A good example of social engineering is described when one of the culprits experiences unspecified software problems with a laptop. (Sound familiar? We’ll refrain from the easy jabs.) Enter an FBI agent passing as a Russian Consulate employee, “I’m here to help”, who borrows the laptop with a promise to fix the problem. The machine is broken into, fully explored, and yields a rich trove of unprotected files.
In another case, the Feds, while “inspecting” a home (legally, of course), find a password left in the open, helpfully written down on a plain piece of paper.
Our spies thought steganography provided a safe and effective way to conceal messages inside innocuous-looking documents. Strong cryptography isn’t enough: If the folks at the NSA see an email message or a radio transmission they can’t decode, that alone will raise a red flag, bringing no end of trouble for the sender and receiver. One must have a way to exchange encrypted messages without being seen. Hence the slight of hand: Hide the message in plain sight.
The first known implementation of the idea was the microdot, the invention of the perfectly-named Professor Zapp. In today’s version, the message is embedded inside a picture that’s posted on a Web site.
A digital picture is made of pixels, say 3,000 by 2,000. Each pixel is represented by a number, 8, 12, or 14 bits. Let’s use 12 bits for our example. The picture is a 12-layer mille-feuilles, each layer containing 6 million bits. With a modest amount of software magic, you can replace one of these layers with a new set of 6 million bits—bits that hold your encrypted message.
What happens next? To the human eye, not much. The layer swapping business introduces a modest amount of noise that our eyes and brains easily overlook and correct. Your picture is now on Flickr or Facebook, to be downloaded by someone with software that can extract the right layer and retrieve the message.
It’s a clever technique—but it’s well-known to counterspies. What our brains see as forgivable noise looks like a man-made artifact, a statistical abnormality when it’s scanned by an NSA computer. The message might be inscrutable but the activity is detected. (This assumes that the NSA knows where to look, or that it can scan the billions of pictures—two billion on Facebook alone—that are uploaded every day. If Facebook can process such quantities, perhaps the NSA can as as well, or it can discreetly ask for help.)
The DOJ complaint describes another ingenious way of exchanging messages: An ad-hoc Wifi network between laptops. One spy sits inside a coffee shop, the other is inside a car parked outside, or even driving by. It seems safe because the computers are connected directly to each other—there’s no Internet involved, no public network that can be monitored by counterspies. To add security, they use Mac address filtering instead of the more mundane login and password process. Mac addresses date back to the origins of the Ethernet; every device gets a unique identifier, something like 01-23-45-67-89-ab. Our spies make sure that only two specific Mac addresses are allowed on their ad-hoc network.

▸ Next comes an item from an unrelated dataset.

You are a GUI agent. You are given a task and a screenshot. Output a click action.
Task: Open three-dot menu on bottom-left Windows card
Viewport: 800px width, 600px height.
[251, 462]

(Un)fortunately, the counterspies are in on the scheme. With a simple packet sniffer, such as Nmap, the FBI out-geek the spies and monitor the exchange. This was made particularly easy because the Russians kept re-using the same Mac addresses for their “surreptitious” Wifi network transmissions. They were probably lulled into a sense of false security.

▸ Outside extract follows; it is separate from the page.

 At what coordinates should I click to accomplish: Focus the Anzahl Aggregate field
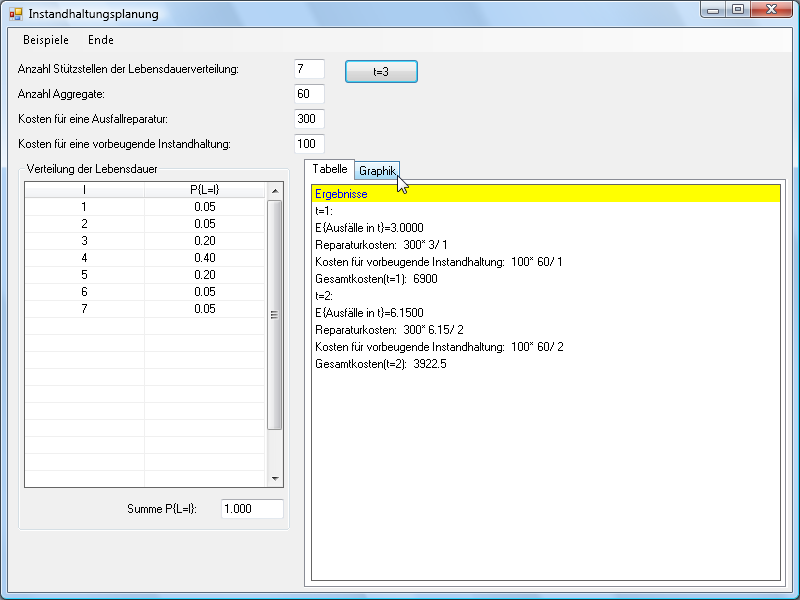pyautogui.click(x=309, y=94)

Techies roll their eyes: How gauche! They should have known better than to reuse the same addresses. Mac address spoofing is so easy! With address spoofing you can make up hardware identifiers at will. Nothing necessarily nefarious, here, Powerline Ethernet adapters do it all the time. A couple of command lines in Linux or Mac, or a few Registry entries in Windows and you’re done. You’ve created a different, unpredictable set of network addresses for each exchange. Bury these constantly-changing Mac addresses in an urban environment with its thousands of active WiFi networks…the counterspies wouldn’t know where to look.
The word is the same in Russian: Idiots.
My expert friends go further: Why did these bumblers use laptops? Today, you can easily create a bootable Linux system on a USB drive. With a thumb drive, almost any computer, public, private, borrowed can be used. There’s no need to struggle with “software issues” on an easily compromised laptop. Easy to use, easy to hide or destroy if needed.
These mistakes are strange, almost unexplainable. Russian hackers are considered world-class. Why didn’t the SVR enlist their help? Were the apparatchiks concerned about their native hackers being a little too free, or too clever, or too “market-oriented”? Did they rely on the “safer” but duller techies in their midst?
We’ll see if anything more comes to the surface in the coming weeks and months.
For more juicy espionage summer reading, look up Robert Littell’s books. Some of them are eerily consonant with the DOJ document.